U.S. Pat. No. 4,035,781, L. H. Chang, issued July 12, 1977, mentions a procedure in a printer wherein upon a failure to print, at least one retry to print is made before the apparatus is stopped for an error correction routine. This patent does not involve on-the-fly printing wherein the carrier is never stopped. In the apparatus of the patent, the carrier appears to stop at each print position. Thus, it appears to be unrelated to the problem of synchronization of time related parameters in on-the-fly printers.
Further developments with rotating disk printers covered in a copending application Kane et al, Ser. No. 863,450 filed Dec. 22, 1977, the details of which are included in description of the embodiment of the present invention, relate to rotating disk printers in which the carrier is moving at a variety of velocities, the rotatable character disc is rotating over a variety of distances and the print hammer is driven at a variety of forces in order to achieve consistent and high print quality. Thus, the approach in the copending application adds a further element, i.e., variable hammer force which unlike the apparatus of U.S. Pat. No. 3,858,509 must be coordinated with a variable carriage velocity and variable disk rotation distance in order to achieve the desired synchronization of selected printed character with the selected carrier print position. Actually, as set forth in said copending application and hereinafter in the detailed description of the present application, the variations in impact force of the hammer are manifested by corresponding variations in hammer flight time. Thus, in order to achieve synchronization for printing a character, the apparatus depends on the synchronization of three time-related variables: the variable distance the character disk must rotate, the variable velocity of the carriage and the variable flight time of the hammer.

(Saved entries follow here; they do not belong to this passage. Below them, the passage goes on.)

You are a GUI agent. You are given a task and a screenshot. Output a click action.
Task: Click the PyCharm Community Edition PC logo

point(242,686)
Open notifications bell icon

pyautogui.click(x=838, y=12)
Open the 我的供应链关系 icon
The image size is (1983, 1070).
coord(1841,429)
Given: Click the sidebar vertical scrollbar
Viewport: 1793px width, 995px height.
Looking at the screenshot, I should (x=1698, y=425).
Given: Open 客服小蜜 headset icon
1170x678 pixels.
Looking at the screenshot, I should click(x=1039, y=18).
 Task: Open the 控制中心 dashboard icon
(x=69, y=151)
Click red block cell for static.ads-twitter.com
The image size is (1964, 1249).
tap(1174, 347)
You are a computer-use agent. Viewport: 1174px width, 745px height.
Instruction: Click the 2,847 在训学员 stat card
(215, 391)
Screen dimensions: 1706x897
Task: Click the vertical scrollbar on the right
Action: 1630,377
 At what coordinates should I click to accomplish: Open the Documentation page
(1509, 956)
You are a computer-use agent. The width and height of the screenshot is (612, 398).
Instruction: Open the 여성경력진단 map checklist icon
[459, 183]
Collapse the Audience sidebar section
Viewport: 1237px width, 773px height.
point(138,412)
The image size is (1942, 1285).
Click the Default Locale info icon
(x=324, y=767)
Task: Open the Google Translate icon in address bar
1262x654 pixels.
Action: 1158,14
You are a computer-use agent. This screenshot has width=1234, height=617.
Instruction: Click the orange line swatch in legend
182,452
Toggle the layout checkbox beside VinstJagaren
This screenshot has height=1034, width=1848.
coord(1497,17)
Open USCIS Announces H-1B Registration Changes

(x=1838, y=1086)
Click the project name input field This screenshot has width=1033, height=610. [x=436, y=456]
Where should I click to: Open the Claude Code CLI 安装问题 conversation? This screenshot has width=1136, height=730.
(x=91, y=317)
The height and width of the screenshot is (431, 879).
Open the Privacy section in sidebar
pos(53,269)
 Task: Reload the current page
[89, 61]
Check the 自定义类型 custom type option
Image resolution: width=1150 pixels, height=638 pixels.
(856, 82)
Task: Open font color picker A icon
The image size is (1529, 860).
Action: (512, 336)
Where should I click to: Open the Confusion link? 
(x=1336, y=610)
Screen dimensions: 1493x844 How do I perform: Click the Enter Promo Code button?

To a great extent the purpose of on-the-fly printing is meeting the ever-increasing demand in the printer field for higher and higher printing speeds, in excess of 50 characters per second and approaching 100 characters per second. However, in order for on-the-fly printing to operate at its maximum speed potential, it is necessary that the apparatus controls coordinate at least two time related variables into synchronization. Otherwise, printing errors will of course occur. Since the time related variables such as the time it takes for the rotating disk to go from one character to another or the time it takes for the carrier to move from a first to a second print position are subject to transient variations, it becomes increasingly difficult to increase the printing speeds of the printers and still remain within the allowable tolerances of such transient variations. Customarily, this is done by operating the apparatus at a rate within the timing tolerances of the slowest time related parameter to be coordinated. In the case of the high speed printer, this is usually the time required for the rotating character disk to rotate the distance from a given character to the next selected character. Printing does not take place until a period of time is permitted to elapse sufficient for the rotating disk to have reached the next selected character. However, this approach does impose a significant limitation on potential operating speeds, particularly since the rotating disk subject to transient variations requiring relatively large tolerances for the time required to carry out a particular step.